Make the experience unique
Let your branding shine through. Leverage the quality of your content and the tone your company uses. There are tons of templates to look through online that can spark formatting and design ideas. Think beyond that. Consider what only your company—your brand— can do.
Unique content
What makes your content stand out? Is it the range of topics? The specificity of topics? The perspective you take? Lean into whatever it is that makes your content stand out and highlight that.
In their weekly content email newsletter, Invision does a stellar job in highlighting their content.
They lean on great images to highlight their content, and even the format of their email newsletters serve to communicate the message of modern design. These elements serve to showcase their branding and ultimately their product.
Another important part of their branding is wittiness, which shines through in their CTAs. This brings us to the topic of tone.
Tone of voice
Your email newsletters hinge on words. Great images are awesome, and interesting stories are compelling. But the only thing tying your images and stories together are words.

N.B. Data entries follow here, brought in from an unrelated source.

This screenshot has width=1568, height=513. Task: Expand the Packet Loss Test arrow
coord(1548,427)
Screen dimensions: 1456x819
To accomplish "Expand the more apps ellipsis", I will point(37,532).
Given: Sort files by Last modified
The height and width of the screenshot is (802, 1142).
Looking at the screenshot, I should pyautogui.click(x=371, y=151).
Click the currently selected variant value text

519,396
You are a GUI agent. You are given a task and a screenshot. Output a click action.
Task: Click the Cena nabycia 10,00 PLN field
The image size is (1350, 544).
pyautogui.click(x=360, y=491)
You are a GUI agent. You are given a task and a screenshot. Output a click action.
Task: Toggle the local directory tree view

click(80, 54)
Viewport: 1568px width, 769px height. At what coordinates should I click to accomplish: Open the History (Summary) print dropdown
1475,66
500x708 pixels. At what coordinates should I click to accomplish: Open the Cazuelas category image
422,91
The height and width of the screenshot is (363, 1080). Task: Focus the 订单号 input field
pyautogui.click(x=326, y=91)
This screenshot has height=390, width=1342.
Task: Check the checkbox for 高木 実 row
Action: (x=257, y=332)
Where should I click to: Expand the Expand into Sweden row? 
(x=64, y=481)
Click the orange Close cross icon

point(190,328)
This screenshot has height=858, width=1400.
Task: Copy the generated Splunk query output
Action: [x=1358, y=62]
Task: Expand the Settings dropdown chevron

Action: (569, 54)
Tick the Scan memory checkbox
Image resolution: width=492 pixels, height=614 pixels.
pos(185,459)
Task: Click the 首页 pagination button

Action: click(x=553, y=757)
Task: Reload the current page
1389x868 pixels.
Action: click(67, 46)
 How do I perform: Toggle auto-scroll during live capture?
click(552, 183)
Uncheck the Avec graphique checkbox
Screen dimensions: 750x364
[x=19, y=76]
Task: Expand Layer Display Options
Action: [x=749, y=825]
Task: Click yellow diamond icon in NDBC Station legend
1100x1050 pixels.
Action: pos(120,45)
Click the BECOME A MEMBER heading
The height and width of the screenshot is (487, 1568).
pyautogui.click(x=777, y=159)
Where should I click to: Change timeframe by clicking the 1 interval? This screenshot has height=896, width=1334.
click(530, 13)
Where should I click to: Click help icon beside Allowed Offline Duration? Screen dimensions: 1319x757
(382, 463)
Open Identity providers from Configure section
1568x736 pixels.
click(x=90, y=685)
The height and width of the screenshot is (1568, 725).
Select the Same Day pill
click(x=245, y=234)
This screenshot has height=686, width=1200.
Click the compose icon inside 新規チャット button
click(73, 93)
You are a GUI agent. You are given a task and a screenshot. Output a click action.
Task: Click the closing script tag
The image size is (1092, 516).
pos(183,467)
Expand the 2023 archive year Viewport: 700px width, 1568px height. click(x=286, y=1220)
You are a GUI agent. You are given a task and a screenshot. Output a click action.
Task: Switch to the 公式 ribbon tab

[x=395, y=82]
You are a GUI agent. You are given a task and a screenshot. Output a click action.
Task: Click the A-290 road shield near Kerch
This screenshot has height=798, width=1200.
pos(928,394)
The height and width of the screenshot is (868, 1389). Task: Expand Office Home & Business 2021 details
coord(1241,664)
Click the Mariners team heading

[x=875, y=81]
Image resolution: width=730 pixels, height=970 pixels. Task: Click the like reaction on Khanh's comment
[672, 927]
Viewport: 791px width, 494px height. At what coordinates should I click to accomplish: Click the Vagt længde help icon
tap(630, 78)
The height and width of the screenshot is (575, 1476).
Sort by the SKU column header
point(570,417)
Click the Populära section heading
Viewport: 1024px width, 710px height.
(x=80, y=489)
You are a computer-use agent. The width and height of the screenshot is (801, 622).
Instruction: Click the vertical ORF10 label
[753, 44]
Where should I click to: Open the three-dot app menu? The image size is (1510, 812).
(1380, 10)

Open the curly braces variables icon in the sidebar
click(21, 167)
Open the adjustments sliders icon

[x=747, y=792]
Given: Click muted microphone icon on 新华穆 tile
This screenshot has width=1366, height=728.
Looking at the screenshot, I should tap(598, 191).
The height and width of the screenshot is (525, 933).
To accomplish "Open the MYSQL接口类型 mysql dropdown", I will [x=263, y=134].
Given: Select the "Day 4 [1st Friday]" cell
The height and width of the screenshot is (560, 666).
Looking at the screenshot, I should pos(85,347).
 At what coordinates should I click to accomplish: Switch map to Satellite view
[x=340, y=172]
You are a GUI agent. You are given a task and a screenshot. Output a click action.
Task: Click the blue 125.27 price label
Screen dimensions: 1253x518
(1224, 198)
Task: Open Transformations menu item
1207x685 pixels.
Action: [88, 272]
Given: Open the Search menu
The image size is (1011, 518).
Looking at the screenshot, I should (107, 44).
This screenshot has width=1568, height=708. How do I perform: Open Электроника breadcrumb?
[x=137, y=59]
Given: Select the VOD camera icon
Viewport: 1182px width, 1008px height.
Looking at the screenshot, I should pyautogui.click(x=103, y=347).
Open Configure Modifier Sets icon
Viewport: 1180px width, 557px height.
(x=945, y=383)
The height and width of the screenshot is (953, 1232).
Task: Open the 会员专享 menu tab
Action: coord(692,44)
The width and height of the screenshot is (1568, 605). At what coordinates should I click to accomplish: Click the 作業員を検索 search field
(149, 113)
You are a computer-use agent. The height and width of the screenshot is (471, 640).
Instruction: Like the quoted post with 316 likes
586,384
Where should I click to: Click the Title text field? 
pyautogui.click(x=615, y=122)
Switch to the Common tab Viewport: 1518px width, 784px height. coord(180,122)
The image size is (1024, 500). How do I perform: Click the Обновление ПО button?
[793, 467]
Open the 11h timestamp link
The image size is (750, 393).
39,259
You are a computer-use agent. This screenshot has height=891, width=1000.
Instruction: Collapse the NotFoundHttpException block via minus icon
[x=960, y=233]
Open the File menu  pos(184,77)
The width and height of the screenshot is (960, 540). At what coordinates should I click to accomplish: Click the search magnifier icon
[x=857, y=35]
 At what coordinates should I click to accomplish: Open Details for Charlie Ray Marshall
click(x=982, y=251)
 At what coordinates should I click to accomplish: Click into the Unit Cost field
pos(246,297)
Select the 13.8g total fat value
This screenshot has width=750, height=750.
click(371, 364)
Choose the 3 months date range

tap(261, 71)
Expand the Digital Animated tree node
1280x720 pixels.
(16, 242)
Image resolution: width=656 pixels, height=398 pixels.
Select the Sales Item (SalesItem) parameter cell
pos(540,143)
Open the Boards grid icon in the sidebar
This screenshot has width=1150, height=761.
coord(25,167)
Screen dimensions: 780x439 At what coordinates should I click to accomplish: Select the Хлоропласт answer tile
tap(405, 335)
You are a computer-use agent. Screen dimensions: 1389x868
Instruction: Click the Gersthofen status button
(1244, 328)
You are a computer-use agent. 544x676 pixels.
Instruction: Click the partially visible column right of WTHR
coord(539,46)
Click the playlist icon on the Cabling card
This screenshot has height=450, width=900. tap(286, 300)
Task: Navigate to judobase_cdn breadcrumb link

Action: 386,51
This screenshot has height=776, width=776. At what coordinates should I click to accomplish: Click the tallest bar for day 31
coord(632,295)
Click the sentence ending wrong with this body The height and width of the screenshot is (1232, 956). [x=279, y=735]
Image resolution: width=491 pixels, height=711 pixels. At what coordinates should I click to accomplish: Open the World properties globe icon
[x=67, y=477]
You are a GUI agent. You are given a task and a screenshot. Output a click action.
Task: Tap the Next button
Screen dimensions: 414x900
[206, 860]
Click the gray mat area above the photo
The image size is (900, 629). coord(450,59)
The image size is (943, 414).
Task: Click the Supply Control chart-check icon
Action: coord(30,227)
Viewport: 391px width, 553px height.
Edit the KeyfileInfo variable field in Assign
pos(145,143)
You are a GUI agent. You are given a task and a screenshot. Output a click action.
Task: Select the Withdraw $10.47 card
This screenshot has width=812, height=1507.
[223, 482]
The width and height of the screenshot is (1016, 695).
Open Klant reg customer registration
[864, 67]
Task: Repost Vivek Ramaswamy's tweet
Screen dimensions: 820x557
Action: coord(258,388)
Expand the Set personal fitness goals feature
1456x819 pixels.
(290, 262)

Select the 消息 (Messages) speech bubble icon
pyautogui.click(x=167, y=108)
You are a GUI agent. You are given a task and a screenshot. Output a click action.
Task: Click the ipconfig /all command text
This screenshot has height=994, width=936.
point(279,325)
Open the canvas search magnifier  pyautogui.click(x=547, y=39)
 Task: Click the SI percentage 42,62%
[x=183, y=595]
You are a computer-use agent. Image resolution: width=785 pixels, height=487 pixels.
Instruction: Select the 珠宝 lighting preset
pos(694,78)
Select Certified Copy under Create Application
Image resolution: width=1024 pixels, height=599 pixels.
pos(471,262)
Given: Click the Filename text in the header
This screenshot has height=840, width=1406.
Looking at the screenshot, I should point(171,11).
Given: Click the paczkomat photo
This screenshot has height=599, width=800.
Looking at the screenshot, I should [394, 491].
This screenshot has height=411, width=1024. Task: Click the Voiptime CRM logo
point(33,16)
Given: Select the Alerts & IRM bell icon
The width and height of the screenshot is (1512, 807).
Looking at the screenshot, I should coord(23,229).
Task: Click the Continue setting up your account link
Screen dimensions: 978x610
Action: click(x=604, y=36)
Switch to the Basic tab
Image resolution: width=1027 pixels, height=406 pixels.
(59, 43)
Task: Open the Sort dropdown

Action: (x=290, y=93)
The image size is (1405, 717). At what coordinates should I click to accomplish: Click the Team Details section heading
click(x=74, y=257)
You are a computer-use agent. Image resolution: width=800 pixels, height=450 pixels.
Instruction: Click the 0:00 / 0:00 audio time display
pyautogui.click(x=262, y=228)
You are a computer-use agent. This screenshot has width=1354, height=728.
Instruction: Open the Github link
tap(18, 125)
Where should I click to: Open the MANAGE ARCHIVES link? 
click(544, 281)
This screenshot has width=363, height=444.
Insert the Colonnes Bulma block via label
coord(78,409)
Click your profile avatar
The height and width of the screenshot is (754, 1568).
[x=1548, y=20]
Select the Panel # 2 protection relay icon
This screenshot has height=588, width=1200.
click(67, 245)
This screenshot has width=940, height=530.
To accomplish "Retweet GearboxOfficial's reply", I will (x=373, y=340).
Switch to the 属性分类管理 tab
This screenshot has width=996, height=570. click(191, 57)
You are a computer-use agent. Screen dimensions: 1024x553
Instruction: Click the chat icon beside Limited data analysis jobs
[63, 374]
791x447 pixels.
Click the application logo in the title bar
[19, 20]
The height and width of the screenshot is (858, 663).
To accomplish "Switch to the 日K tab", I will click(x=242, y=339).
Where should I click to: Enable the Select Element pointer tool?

JCI Marketing puts it this way:
“Creating a brand for your business is much more than just creating a logo. It involves everything from creating a visual identity, creating your brand’s personality and finding your voice as a business.”
A lot of companies use adjectives to describe their tone of voice. Look at this example from Percolate:
This is a great place to start. Once you can identify your company’s tone of voice, you can start filtering all your copy through this funnel. From subject lines to headlines, body copy to CTAs, with your brand voice as a guiding light, you’ll not only make sure it’s consistent but identifiable.
Apple is known for their tone of voice—especially when it comes to their marketing materials. Their taglines are often written with a play on words, which is immediately identifiable as Apple messaging. Here’s an example from the iPhone 5 announcement, when the phone changed sizes to be a bit taller than the previous generation.
Creating a tone of voice that is memorable and identifiable by your customers not only makes it easier for them to know what to expect from your email newsletters, but it also adds personality and intrigue to your content. This drives more engagement, more recognition of your brand, and ultimately more sales.
Wrap up
Zeroing in on your brand helps your audience hone in on your email newsletters. By filtering your newsletters through your brand guidelines, you can train your audience on what to expect from your content, and familiarize them with your company. Creating consistent and unique experiences between your email newsletters, website, and other platforms will strengthen your brand, increasing your content engagement and sales.